I think I’ve approached this medication increase and depressive episode in much the same way.

It was the right thing to do. I’d previously had to reduce my dose when I lost weight, because the medication became too strong. At the lower dose, it seemed to work even better – due to medication doses being tied to bodyweight – which led me to briefly question my diagnosis, something anyone with bipolar tends to do when their meds are working properly (or are hypomanic).

I hadn’t reduced it by much, just enough to make the worst side effects stop. But now I’ve gained weight again, and it’s become very clear that dose is no longer enough. This depressive episode has been a stark reminder that bipolar episodes can happen completely outside of your control – even when you’re doing everything “right” environmentally – if your medication dose is incorrect.

I’m still in the thick fog, and I will be for a few weeks yet. My psychiatrist wants me to increase by 100mg, but I’ve started with 50mg because my body hates the increase stage. If I go too fast, I get intense dizziness and sickness – even though my brain very obviously needs it.

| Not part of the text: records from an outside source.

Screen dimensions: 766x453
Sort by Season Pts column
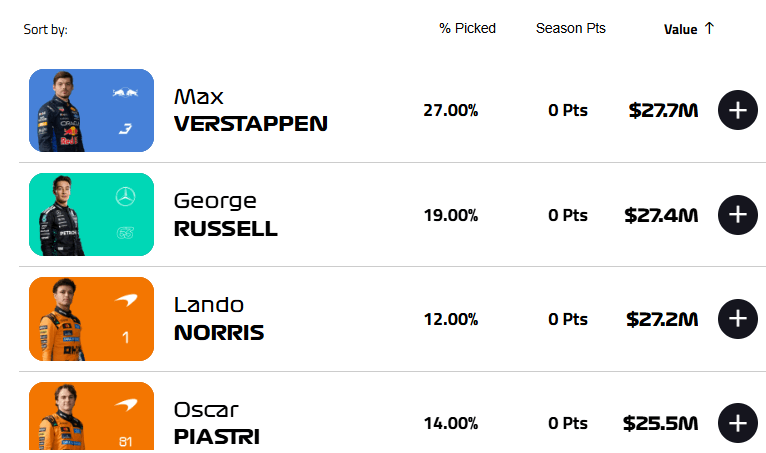tap(571, 28)
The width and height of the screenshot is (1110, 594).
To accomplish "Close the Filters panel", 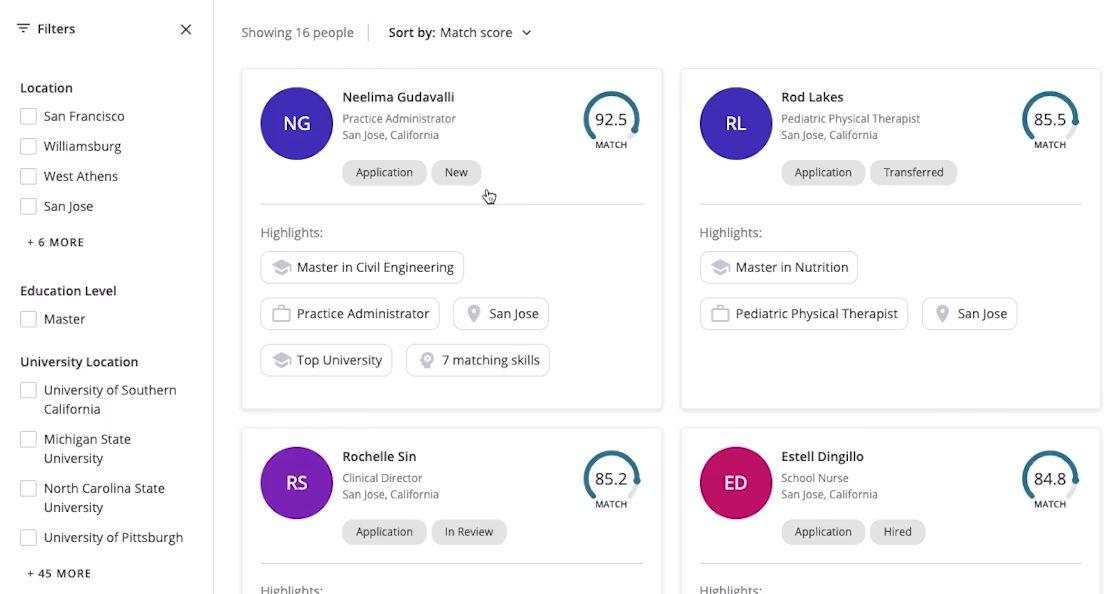I will tap(186, 30).
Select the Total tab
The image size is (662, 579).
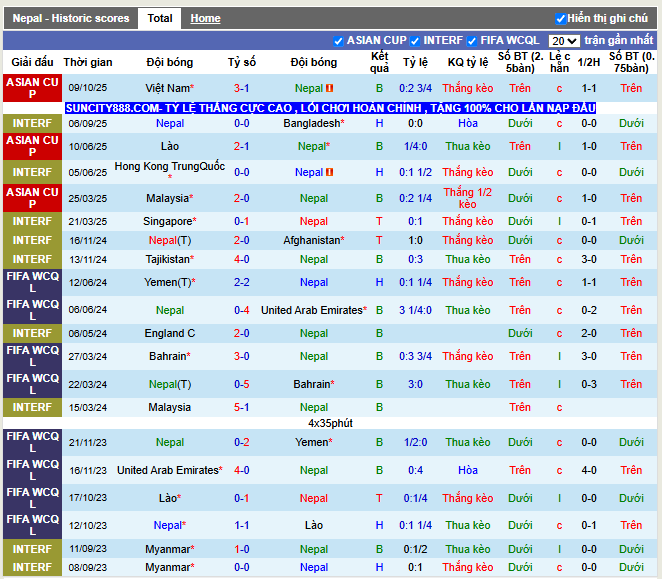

Somehow, in the middle of all this, it’s now 2026. Two whole days of it have already passed. I can’t think about the year as a whole it still fills me with dread – day by day is the only workable approach right now.

It’s the same in The Long Dark. You might plan to go out and collect wood, only to run into a moose, spend the entire day defending yourself and harvesting it, and end up with less wood than you started with because you used it all cooking kilos of moose meat.

The sedation from quetiapine does, at times, feel a bit like being repeatedly run over by a moose.